Ik zucht, hij legt zijn handen op mijn heupen en kijkt me aan. 'Wat doe je?', vraag ik boos. 'Ik kijk naar het mooiste meisje die ik ken en ik leg mijn handen op haar prachtige lichaam.', zegt hij zacht. 'Wel een beetje pedo hè om dat te doen bij een "klein kind"?', vraag ik boos. 'Je bent geen klein kind.', zegt hij. 'Waarom mag ik dan nooit dingen weten?' 'Omdat, lieve Charlotte, ik niet trots ben op sommige dingen die ik heb gedaan waar je naar vraagt.'

'Dus niet omdat je denkt dat ik het niet begrijp of omdat je denkt dat ik het vies vind?', vraag ik zacht. 'Ik denk dat je alles kunt begrijpen, je bent echt heel erg slim.
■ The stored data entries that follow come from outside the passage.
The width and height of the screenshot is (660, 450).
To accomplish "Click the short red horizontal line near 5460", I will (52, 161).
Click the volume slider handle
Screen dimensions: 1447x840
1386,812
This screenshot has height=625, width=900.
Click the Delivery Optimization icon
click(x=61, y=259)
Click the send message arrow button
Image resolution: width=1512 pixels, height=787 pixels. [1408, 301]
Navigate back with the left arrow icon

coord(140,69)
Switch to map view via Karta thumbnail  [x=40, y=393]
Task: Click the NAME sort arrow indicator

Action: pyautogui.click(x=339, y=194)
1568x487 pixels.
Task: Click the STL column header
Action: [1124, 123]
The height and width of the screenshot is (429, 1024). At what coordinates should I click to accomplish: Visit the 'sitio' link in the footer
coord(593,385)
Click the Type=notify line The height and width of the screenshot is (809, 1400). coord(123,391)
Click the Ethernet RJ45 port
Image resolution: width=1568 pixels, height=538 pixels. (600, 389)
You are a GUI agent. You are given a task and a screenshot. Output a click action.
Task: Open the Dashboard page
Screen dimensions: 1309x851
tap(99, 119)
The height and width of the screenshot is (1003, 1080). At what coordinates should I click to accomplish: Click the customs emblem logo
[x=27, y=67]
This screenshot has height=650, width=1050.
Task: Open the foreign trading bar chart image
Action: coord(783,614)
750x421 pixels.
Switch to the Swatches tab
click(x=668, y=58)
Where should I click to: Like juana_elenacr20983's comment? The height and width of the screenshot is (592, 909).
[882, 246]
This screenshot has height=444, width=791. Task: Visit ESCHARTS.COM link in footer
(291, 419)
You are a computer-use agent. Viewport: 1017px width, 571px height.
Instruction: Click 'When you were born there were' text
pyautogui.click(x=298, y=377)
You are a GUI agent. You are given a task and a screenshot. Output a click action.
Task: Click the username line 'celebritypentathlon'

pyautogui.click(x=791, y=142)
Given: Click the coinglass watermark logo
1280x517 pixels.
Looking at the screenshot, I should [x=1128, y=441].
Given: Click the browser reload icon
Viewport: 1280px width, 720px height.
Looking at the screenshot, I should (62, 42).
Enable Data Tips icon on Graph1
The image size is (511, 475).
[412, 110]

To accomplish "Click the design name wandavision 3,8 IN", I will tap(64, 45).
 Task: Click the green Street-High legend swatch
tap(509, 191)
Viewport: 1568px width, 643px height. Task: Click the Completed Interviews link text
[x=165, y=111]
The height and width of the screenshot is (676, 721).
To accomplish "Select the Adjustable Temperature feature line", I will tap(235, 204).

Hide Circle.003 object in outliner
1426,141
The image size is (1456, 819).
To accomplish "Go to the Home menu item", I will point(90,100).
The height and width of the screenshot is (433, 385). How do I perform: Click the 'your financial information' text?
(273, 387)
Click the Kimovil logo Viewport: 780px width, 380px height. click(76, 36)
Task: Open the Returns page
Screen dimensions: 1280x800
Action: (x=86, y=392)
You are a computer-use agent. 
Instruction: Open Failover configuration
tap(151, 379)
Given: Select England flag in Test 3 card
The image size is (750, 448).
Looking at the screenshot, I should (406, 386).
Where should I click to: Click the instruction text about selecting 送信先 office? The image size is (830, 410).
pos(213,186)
En je vindt een heleboel vies, maar dat is gewoon  omdat je zo onschuldig bent, wat heel erg leuk is.', zegt hij lief. 'Onschuldig?', vraag ik. 'Ik heb echt wel wat gedaan in mijn leven hoor.', zeg ik. 'Oh ja? Wat dan?', lacht hij.

'Uh... ik lachte vroeger een keer een meisje uit en toen ging ze huilen. Verder heb ik ooit uh...', vertel ik. Hij lacht. 'Is dat het enige?', vraagt hij. 'Nee...', stamel ik. 'Wat dan? Heb je gevochten of zo?', lacht hij. Ik kijk ongemakkelijk weg. 'Wat?! Heb jij gevochten? Met wie? Wat gebeurde er? Hoe oud was je?', vraagt hij blij. 'Uh... ik heb niet echt extreem gevochten of zo... maar het was zo'n meisje van school, en het was anderhalfjaar geleden denk ik.', zeg ik. 'Waarom gingen jullie vechten en waar?', vraagt hij. 'Uh... ze vond iemand leuk en diegene was uh... mijn vriendje. Ze sloeg me ineens op school die dag dat iedereen erachter kwam dat hij mijn vriendje was op school. En ik sloeg terug, want ze sloeg me zonder reden.', zeg ik. 'Dus je was in een gevecht én je had een vriendje?', vraagt hij. Ik knik.

'Dus zo onschuldig ben je helemaal niet. Moet ik je dan voortaan dan badgirl noemen?', vraagt hij met een lach. 'Nee.', zeg ik. 'Hoe wil je dan dat ik je noem?', vraagt hij. 'Ik heb gewoon een naam.', zeg ik. 'Dus ik moet je mevrouw Thomassen noemen?', vraagt hij met een mooie lach. 'Nee.', zeg ik nu ook met een kleine lach. 'Charlotte...', begint hij terwijl hij me gefocust aankijkt. 'Wat is er?', vraag ik nu ik hem ook aankijk.

Hij komt dichter bij en trekt me dichter naar zich toe. Hij zet zijn lippen bij mijn mondhoek en geeft een kort kusje. 'Charlotte?', vraagt hij zacht. 'Ja...', stamel ik zacht. 'Mag ik je kussen?', vraagt hij zacht en ik voel hoe hij tegen mijn wang en mond aan grijnst. 'Dat is fout...', stotter ik. 'Maar toch zo goed?', vraagt hij. 'Het mag niet gebeuren...', stotter ik. 'Maar het moet wel gebeuren.', zegt hij en hij plant zijn lippen op die van mij.

We zoenen en hij vraagt om toestemming die ik aan hem geef. Na een tijdje laten we elkaar los. 'Uh... tot... mm... maandag.', stotter ik. Hij kijkt me aan. 'Tot maandag Charlotte.', zegt hij en hij loopt de deur uit.